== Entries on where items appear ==
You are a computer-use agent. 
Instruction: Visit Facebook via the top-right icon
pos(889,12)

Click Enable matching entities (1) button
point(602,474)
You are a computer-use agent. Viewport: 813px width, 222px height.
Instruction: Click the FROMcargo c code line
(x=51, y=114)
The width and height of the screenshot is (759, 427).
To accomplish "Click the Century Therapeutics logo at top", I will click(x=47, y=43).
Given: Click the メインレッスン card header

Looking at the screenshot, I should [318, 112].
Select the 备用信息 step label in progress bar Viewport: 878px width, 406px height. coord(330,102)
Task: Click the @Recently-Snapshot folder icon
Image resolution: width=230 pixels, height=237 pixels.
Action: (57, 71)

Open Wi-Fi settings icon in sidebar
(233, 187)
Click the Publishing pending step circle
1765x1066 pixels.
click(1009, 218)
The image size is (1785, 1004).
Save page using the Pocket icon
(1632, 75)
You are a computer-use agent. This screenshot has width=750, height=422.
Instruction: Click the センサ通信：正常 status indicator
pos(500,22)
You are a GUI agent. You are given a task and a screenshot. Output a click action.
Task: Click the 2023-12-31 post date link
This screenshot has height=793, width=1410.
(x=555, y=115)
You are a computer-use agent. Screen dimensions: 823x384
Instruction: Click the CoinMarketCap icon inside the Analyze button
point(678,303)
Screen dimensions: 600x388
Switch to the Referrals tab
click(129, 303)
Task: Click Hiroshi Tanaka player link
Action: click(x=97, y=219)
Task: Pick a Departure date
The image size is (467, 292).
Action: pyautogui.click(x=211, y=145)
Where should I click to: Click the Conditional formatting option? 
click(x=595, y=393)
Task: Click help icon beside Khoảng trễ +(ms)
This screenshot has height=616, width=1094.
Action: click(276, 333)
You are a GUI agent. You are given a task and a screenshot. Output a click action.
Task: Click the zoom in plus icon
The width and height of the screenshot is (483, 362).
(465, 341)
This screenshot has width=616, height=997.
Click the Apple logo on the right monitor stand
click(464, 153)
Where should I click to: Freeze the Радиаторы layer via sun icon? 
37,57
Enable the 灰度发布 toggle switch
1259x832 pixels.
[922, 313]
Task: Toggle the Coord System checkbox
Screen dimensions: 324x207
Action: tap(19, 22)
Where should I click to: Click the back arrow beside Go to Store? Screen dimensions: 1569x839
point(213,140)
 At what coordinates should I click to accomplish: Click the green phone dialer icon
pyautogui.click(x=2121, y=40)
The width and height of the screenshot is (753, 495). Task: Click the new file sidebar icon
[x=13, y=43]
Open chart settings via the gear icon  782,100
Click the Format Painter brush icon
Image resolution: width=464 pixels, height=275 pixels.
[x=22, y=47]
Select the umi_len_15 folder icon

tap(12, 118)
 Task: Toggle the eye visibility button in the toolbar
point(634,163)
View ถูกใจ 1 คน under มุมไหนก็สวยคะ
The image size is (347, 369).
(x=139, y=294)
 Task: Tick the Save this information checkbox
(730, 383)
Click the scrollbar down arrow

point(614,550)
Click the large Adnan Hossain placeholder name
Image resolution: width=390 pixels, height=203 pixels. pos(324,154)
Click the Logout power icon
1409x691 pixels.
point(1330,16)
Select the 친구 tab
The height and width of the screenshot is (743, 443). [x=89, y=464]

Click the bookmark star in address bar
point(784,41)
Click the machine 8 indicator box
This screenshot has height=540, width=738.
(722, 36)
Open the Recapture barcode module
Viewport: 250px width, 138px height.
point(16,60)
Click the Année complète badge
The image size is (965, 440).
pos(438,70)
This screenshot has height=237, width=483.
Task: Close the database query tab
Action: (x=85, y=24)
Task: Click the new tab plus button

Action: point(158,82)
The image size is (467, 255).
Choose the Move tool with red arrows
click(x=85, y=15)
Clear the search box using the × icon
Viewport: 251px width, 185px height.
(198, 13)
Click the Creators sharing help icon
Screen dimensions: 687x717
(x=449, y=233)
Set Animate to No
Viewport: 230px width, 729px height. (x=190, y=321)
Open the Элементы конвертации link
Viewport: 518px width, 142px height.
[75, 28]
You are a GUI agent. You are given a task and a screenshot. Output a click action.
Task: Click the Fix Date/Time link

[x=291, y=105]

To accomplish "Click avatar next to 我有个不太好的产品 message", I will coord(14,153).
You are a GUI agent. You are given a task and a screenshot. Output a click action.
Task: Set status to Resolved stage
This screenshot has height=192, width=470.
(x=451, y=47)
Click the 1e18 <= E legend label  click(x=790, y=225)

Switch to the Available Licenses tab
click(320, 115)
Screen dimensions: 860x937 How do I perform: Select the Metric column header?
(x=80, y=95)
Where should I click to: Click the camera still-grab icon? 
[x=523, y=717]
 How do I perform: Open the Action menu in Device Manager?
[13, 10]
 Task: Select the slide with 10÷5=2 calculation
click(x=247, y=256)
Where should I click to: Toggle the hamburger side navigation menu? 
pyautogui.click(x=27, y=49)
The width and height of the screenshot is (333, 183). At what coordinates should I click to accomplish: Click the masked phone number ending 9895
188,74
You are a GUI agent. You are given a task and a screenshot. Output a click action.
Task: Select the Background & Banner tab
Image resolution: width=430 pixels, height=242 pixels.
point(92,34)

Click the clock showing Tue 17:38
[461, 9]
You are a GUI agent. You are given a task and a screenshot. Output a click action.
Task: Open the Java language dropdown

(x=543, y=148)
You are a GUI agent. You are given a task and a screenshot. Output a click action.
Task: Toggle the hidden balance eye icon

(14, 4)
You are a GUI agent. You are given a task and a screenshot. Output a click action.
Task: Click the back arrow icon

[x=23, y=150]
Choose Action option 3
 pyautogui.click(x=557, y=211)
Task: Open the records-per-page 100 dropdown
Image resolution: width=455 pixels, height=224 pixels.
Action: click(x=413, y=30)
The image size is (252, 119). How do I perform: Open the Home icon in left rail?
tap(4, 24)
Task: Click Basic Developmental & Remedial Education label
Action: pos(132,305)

== WHAT THE TASK REQUIRES ==
Copy the rows word for word, beginning at the line that contains "Screen dimensions: 600x388" and stopping after the line that contains "[x=13, y=43]".

== THE OUTPUT ==
Screen dimensions: 600x388
Switch to the Referrals tab
click(129, 303)
Task: Click Hiroshi Tanaka player link
Action: click(x=97, y=219)
Task: Pick a Departure date
The image size is (467, 292).
Action: pyautogui.click(x=211, y=145)
Where should I click to: Click the Conditional formatting option? 
click(x=595, y=393)
Task: Click help icon beside Khoảng trễ +(ms)
This screenshot has height=616, width=1094.
Action: click(276, 333)
You are a GUI agent. You are given a task and a screenshot. Output a click action.
Task: Click the zoom in plus icon
The width and height of the screenshot is (483, 362).
(465, 341)
This screenshot has width=616, height=997.
Click the Apple logo on the right monitor stand
click(464, 153)
Where should I click to: Freeze the Радиаторы layer via sun icon? 
37,57
Enable the 灰度发布 toggle switch
1259x832 pixels.
[922, 313]
Task: Toggle the Coord System checkbox
Screen dimensions: 324x207
Action: tap(19, 22)
Where should I click to: Click the back arrow beside Go to Store? Screen dimensions: 1569x839
point(213,140)
 At what coordinates should I click to accomplish: Click the green phone dialer icon
pyautogui.click(x=2121, y=40)
The width and height of the screenshot is (753, 495). Task: Click the new file sidebar icon
[x=13, y=43]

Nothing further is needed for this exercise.